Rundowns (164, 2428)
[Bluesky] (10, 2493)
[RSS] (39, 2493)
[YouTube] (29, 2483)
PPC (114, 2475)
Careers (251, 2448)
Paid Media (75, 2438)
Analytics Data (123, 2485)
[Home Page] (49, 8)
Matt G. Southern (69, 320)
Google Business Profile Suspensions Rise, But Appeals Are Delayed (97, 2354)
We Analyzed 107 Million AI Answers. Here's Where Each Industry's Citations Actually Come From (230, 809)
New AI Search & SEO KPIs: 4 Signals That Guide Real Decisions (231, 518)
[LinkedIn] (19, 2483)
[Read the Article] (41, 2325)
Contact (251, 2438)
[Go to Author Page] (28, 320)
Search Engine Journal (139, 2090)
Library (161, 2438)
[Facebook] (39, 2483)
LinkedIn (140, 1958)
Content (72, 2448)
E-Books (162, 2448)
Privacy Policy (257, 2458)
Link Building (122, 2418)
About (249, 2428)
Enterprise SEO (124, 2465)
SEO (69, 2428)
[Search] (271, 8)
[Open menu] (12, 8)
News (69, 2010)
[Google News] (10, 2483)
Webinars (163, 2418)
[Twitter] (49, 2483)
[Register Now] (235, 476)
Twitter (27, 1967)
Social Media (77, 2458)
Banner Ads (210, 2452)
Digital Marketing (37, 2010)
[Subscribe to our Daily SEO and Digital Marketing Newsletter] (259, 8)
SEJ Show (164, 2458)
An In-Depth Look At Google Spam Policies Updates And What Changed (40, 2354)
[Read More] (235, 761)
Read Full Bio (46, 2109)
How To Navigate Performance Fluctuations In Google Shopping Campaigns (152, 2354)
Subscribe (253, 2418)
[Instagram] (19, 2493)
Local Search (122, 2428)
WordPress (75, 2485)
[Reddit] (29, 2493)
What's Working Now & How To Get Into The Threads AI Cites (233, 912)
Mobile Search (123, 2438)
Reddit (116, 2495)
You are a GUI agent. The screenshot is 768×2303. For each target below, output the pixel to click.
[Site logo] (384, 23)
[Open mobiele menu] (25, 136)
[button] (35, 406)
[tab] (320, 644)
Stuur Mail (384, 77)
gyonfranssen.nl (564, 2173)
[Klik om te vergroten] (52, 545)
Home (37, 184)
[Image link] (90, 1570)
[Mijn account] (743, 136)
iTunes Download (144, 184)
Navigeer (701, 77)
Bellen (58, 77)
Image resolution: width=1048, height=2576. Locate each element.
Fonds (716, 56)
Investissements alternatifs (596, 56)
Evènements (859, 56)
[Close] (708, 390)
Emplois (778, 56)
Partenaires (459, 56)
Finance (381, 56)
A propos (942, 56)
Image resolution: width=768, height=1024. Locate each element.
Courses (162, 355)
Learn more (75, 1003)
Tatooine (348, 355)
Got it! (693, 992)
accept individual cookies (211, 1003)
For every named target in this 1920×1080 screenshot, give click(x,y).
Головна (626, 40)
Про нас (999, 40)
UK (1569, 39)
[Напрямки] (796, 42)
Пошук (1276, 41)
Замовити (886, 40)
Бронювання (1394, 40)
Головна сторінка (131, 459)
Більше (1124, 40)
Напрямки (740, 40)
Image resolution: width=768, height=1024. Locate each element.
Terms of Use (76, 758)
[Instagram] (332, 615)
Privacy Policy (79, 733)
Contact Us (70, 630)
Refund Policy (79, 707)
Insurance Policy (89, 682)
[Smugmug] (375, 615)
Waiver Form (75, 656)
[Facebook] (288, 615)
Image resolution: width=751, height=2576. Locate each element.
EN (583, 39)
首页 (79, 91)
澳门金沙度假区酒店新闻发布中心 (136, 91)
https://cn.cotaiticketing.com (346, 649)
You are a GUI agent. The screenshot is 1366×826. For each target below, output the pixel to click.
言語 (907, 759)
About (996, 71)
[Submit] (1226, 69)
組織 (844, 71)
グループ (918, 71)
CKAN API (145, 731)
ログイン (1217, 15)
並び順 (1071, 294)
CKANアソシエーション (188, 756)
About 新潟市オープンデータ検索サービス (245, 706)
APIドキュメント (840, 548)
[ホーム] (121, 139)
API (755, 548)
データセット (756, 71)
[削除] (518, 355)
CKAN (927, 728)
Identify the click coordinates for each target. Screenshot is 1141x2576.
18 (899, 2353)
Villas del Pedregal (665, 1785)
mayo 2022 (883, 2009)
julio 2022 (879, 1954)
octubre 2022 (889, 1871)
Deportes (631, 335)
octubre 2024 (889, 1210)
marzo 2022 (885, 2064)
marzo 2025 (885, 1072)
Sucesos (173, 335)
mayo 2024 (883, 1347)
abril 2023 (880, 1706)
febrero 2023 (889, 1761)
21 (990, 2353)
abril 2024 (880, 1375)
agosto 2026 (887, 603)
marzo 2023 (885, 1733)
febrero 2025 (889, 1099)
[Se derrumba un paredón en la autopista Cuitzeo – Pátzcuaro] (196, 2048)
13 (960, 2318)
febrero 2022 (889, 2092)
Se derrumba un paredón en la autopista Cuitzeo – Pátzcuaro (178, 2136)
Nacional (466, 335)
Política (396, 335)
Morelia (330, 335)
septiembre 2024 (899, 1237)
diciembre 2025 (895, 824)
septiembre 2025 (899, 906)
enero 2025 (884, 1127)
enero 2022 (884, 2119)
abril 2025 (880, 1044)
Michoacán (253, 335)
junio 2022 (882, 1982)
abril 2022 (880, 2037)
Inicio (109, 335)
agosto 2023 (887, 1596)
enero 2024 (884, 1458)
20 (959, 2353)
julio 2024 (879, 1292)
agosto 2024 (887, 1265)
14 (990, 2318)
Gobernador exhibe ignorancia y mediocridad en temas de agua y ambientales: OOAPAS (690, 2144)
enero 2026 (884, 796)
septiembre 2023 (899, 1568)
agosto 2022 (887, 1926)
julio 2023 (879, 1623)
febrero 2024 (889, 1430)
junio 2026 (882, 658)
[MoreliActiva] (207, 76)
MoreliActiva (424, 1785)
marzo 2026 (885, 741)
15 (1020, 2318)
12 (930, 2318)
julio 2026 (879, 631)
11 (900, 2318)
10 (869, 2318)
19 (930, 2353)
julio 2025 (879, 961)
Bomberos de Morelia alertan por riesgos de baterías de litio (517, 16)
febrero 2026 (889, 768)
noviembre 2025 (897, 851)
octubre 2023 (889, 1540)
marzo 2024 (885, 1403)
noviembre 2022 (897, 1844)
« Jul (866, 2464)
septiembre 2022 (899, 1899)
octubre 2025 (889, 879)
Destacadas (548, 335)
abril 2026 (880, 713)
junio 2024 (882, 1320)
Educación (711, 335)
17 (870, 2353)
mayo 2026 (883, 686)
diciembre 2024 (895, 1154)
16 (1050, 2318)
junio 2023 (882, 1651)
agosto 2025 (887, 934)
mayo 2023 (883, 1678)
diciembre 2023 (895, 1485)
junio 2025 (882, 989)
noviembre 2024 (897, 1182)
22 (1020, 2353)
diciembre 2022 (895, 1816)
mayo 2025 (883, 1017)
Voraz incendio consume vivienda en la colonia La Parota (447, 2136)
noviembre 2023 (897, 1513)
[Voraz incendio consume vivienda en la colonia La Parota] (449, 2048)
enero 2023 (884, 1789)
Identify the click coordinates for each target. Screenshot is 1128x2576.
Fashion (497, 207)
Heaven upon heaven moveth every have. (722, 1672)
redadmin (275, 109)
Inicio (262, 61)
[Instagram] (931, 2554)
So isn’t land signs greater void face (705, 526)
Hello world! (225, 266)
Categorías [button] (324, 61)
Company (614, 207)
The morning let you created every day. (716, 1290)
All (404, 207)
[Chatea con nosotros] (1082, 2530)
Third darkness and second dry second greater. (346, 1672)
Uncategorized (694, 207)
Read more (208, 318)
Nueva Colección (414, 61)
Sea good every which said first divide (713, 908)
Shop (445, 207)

+++

## Problem details
The lines above that hold the string "Subscribe" are to be located and copied.

## Written answer
[Subscribe to our Daily SEO and Digital Marketing Newsletter] (259, 8)
Subscribe (253, 2418)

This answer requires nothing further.